* Exercise goal
From the entries, copy every line that carries the string "mark".

* Source records
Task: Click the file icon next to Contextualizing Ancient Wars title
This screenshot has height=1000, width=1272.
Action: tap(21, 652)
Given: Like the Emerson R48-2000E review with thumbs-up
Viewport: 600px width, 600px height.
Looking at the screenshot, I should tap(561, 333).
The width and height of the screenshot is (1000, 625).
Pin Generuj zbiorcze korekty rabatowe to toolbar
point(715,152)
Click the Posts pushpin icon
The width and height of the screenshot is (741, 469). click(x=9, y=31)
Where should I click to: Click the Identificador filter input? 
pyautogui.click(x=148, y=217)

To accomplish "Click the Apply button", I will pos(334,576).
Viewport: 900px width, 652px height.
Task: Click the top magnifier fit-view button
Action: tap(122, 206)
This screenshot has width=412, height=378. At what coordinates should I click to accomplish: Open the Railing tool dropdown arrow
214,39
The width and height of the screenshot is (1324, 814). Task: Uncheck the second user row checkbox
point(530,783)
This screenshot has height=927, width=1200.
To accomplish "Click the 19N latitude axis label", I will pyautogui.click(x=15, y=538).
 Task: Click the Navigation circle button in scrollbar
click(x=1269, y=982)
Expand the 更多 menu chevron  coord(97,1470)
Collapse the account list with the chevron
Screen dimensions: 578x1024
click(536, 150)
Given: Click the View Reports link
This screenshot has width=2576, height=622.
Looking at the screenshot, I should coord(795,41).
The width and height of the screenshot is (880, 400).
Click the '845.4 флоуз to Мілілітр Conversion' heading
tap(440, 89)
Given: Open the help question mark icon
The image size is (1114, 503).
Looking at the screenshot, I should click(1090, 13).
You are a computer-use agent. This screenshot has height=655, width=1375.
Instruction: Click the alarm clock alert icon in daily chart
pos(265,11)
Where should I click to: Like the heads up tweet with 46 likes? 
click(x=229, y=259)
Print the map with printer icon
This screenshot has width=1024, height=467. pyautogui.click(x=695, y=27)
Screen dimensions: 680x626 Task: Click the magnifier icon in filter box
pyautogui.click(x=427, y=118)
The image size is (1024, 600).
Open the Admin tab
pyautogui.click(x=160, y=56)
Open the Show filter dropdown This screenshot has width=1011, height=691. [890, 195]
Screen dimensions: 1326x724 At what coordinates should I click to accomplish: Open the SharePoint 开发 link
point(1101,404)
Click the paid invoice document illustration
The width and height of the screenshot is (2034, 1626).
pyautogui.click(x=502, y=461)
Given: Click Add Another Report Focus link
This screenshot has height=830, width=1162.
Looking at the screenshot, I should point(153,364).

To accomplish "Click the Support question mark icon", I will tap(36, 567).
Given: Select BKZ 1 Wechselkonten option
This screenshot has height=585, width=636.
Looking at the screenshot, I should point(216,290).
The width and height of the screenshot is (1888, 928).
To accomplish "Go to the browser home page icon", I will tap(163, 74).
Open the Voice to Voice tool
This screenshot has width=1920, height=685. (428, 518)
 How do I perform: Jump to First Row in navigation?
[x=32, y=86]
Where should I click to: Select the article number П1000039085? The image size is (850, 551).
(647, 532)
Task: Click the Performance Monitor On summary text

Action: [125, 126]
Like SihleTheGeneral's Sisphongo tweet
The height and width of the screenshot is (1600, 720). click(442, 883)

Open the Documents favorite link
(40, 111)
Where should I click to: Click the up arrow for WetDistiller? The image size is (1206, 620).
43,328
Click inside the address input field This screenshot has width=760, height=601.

* Result of the task
Given: Open the help question mark icon
To accomplish "Click the Support question mark icon", I will tap(36, 567).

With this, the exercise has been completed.